The world is getting hotter. Wildfires are burning more frequently and for longer. Long after they scorch our planet’s surface, the dirt and rock left behind are easily mobilized by rainfall. On steep slopes, rain carries these remains and incorporates them into turbulent debris flows with the power to take away lives and destroy infrastructure downslope. As part of the Landslide Hazards Group - a subset of the Hydrological Sciences Laboratory at NASA’s Goddard Space Flight Center - I’ve worked to develop a global model for assessing the risk of these debris flows in near real time. You can read about this work here.

 

Landslide Prediction

What if we could forecast the next landslide? It’s not easy, but science is getting ever closer to doing so.

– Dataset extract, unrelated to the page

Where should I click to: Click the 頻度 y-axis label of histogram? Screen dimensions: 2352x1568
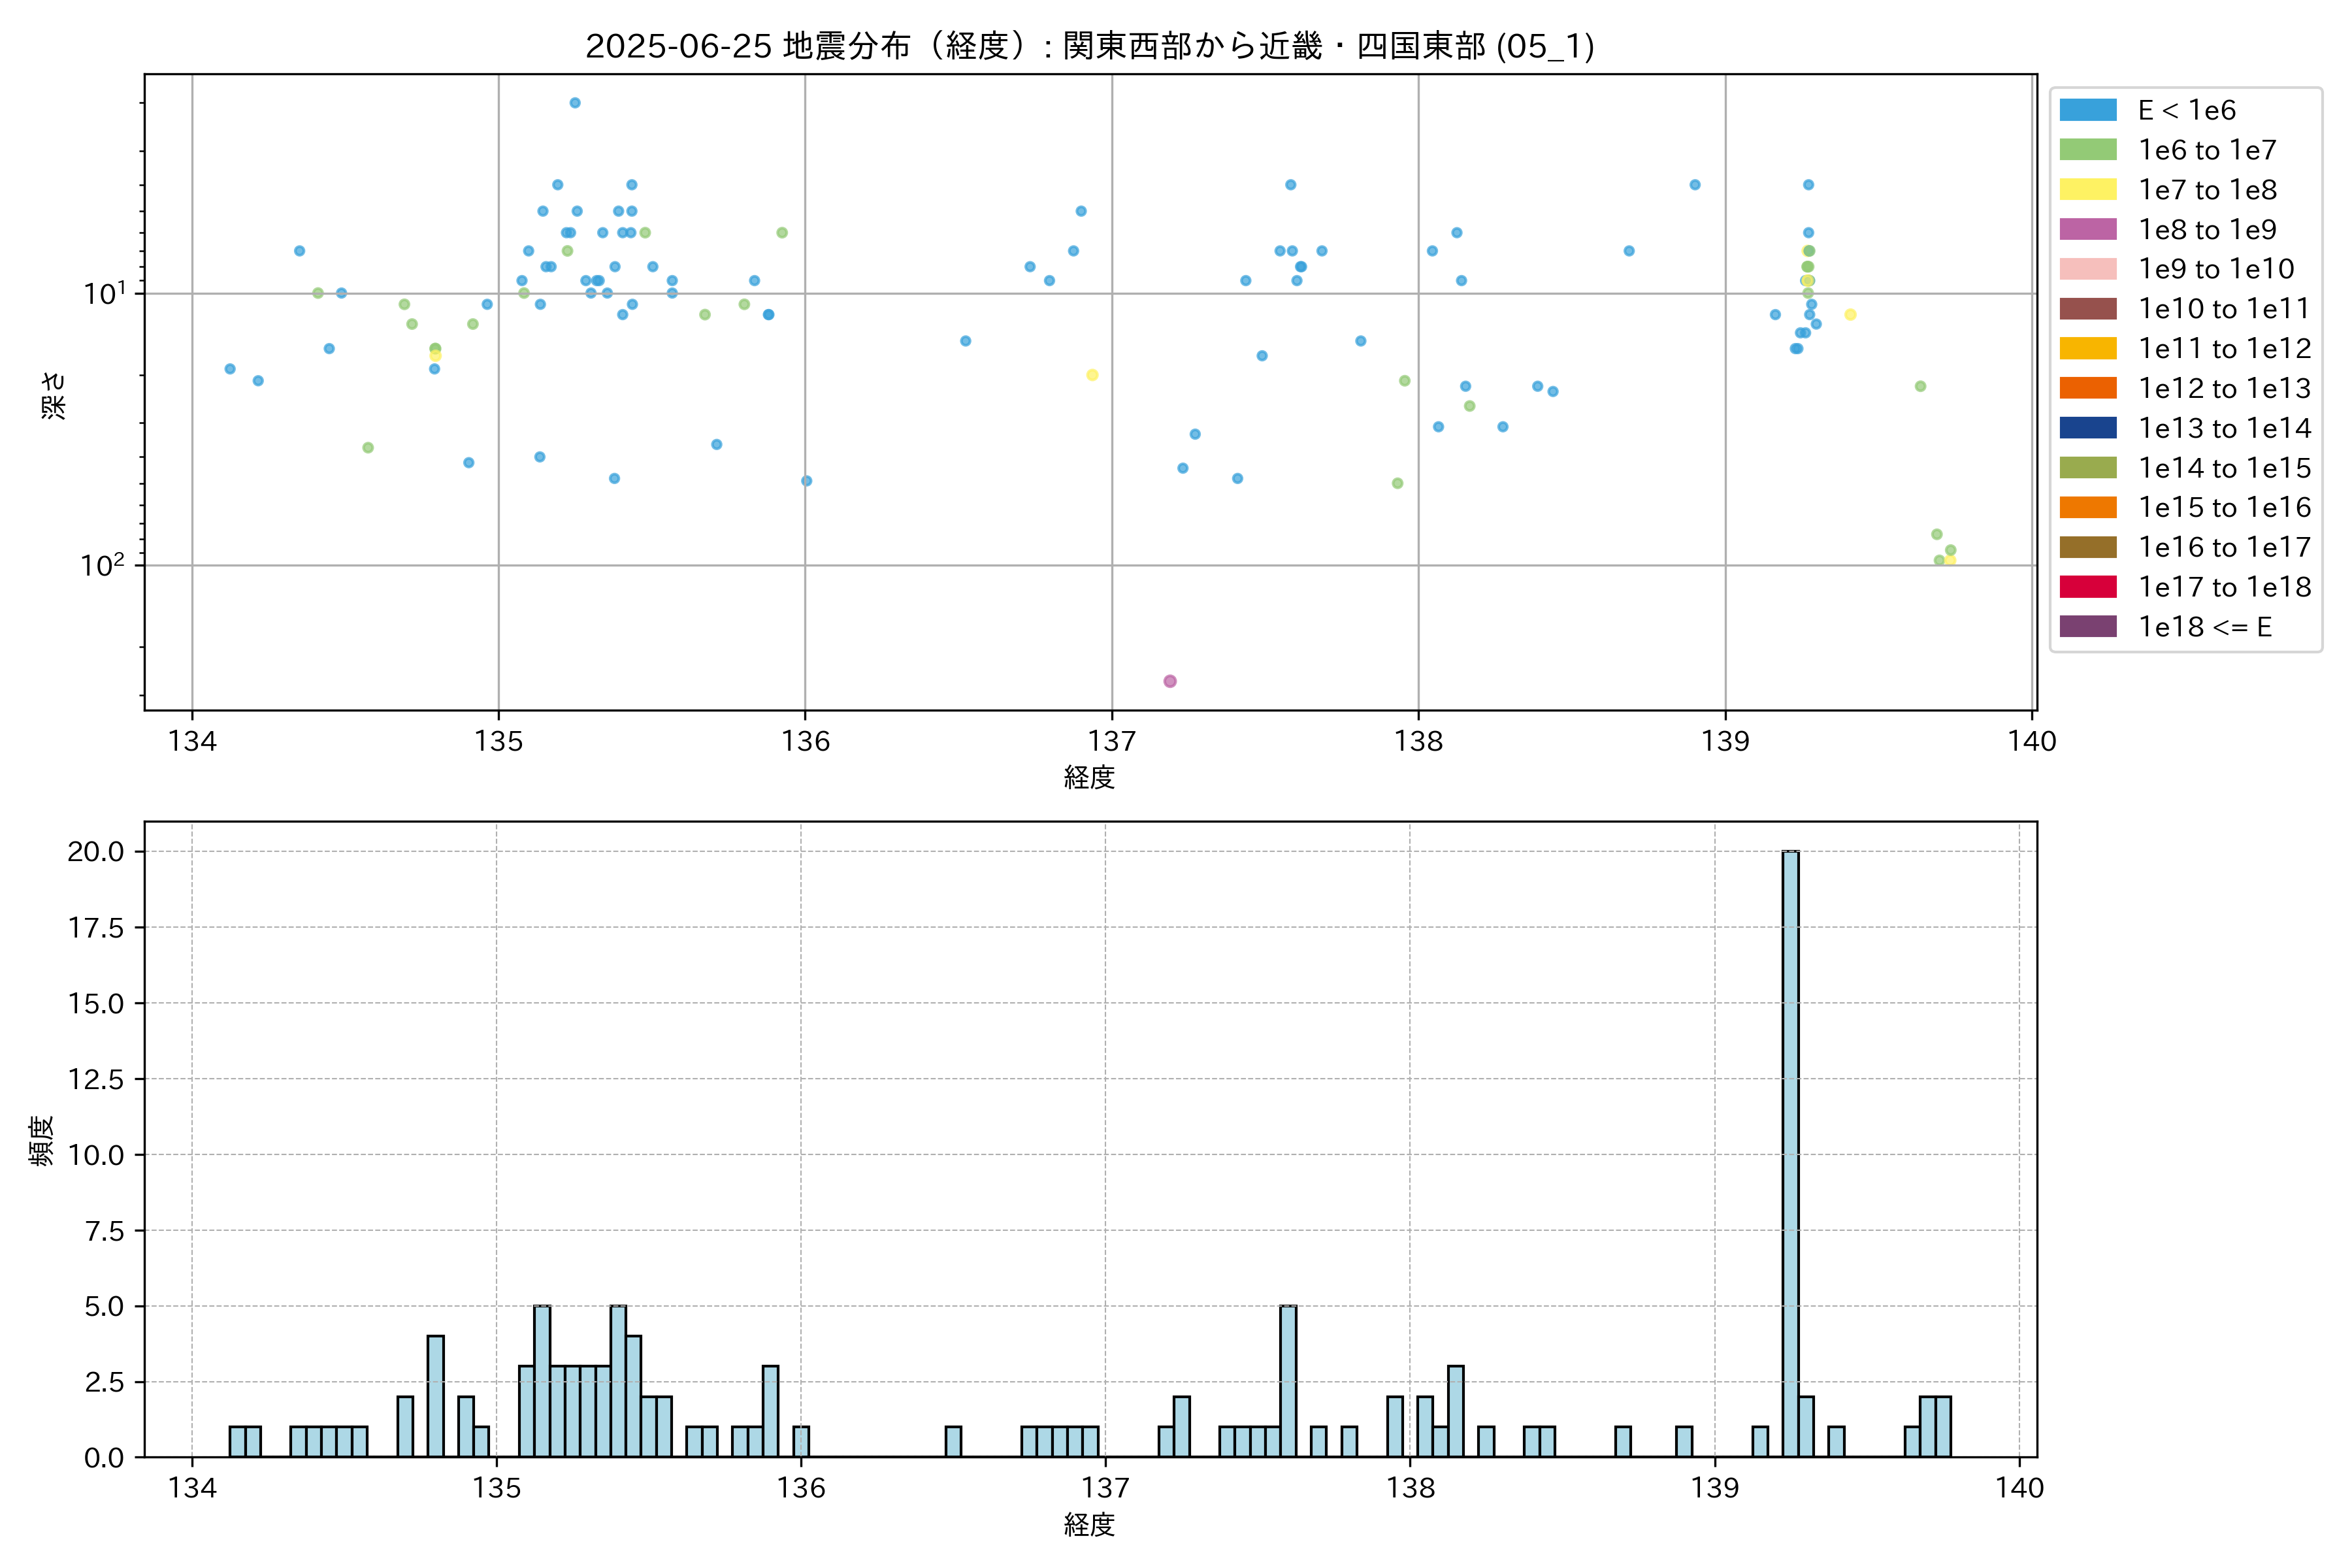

I’ve previously worked to couple physical and hydrological models to predict hazardous conditions on hillslopes, where I utilized machine learning to assess the probability of a landslide. This information is crucial for residents and governments alike.

My efforts were part of a multi-million dollar grant involving several research and governmental agencies, led by Nobel Laureate, Robert Lempert.

Read more about it here.

 

The hazards of flooding

With the advent of more extreme storms around our planet, there is a need to provide early warning to communities near flood-prone rivers.

I’ve previously partnered with other researchers at NASA to help implement a deep-learning based tool that takes in real-time river stage and forecasted rainfall to anticipate extreme flood events several hours in advance. This gives community leaders the resources to issues warnings accordingly.